• [WHAT THIS TASK INVOLVES]
Reproduce exactly the lines from the one containing "Task: Toggle the" through the end of the entries, including both. Drop the pictures.

(Data entries)

───

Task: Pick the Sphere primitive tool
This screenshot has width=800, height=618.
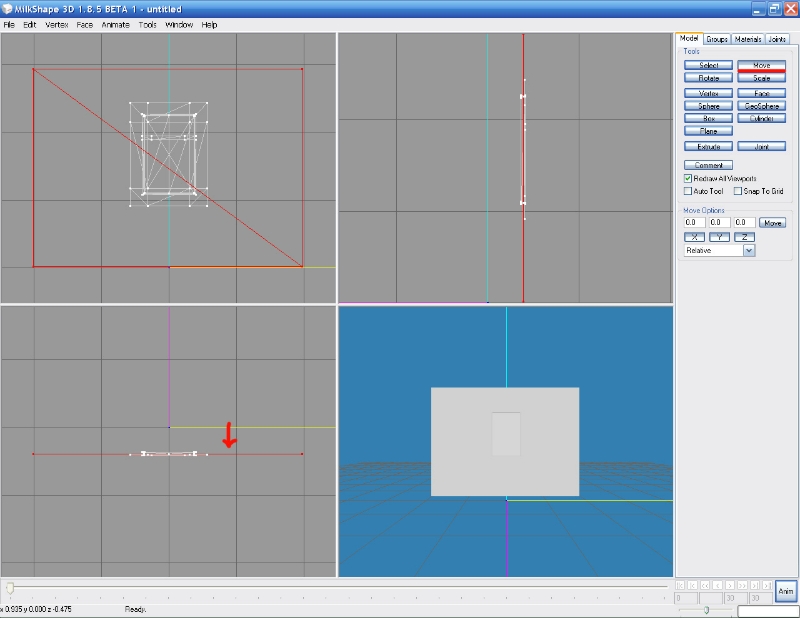Action: (x=708, y=105)
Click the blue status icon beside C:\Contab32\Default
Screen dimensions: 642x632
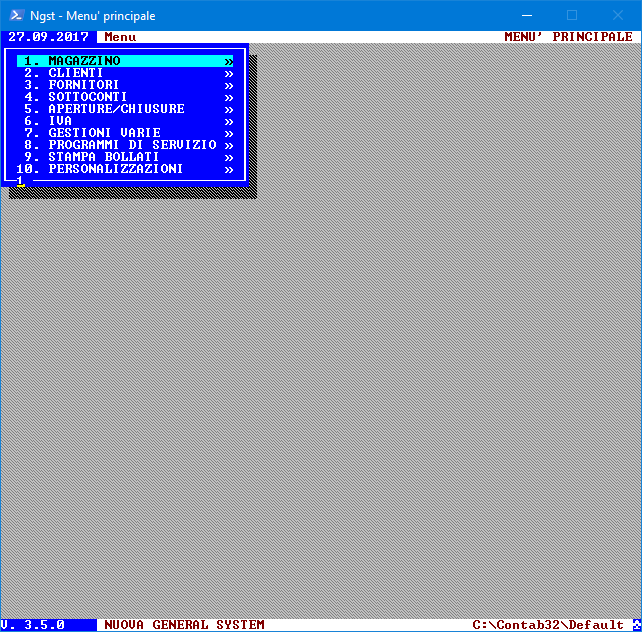[x=635, y=625]
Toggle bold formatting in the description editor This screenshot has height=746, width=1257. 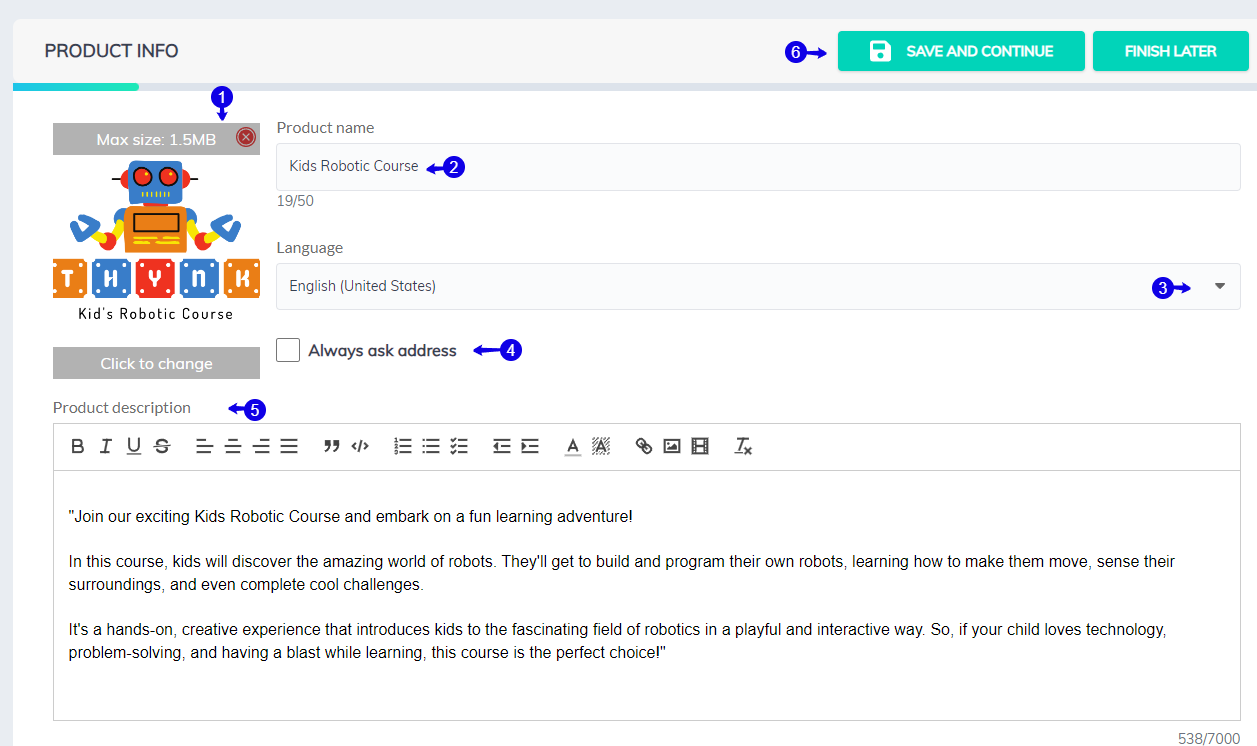tap(77, 446)
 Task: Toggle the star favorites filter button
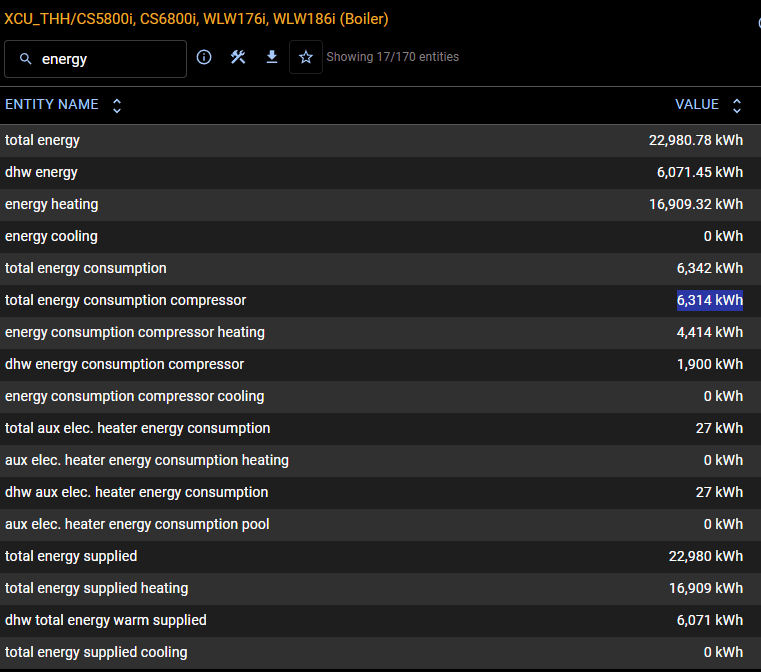coord(306,57)

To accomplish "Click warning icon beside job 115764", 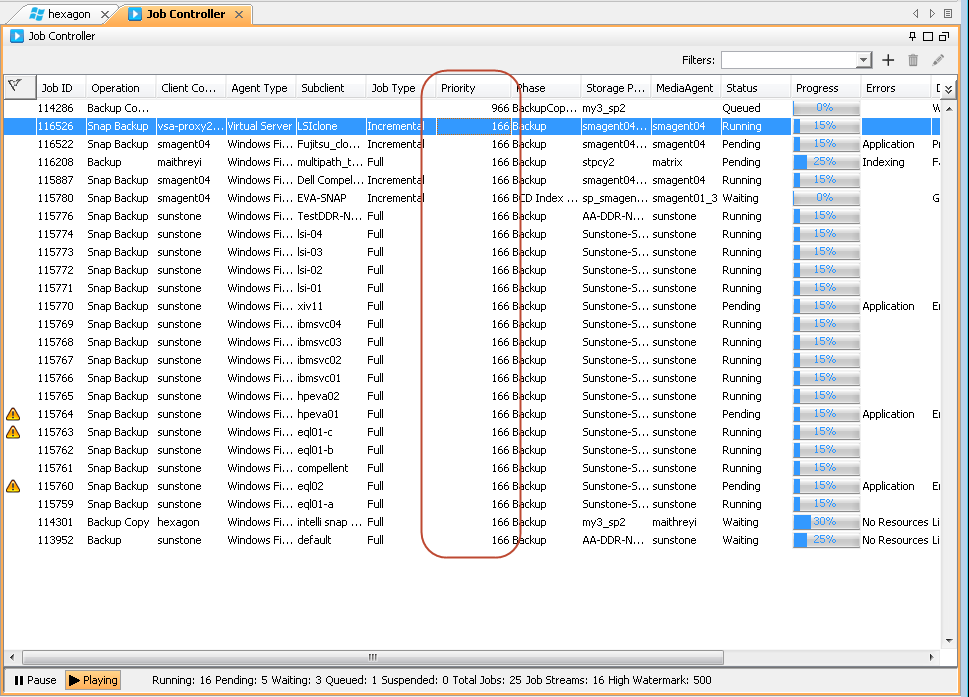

───

• [COMPLETED EXERCISE]
 Task: Toggle the star favorites filter button
coord(306,57)

To accomplish "Click warning icon beside job 115764", 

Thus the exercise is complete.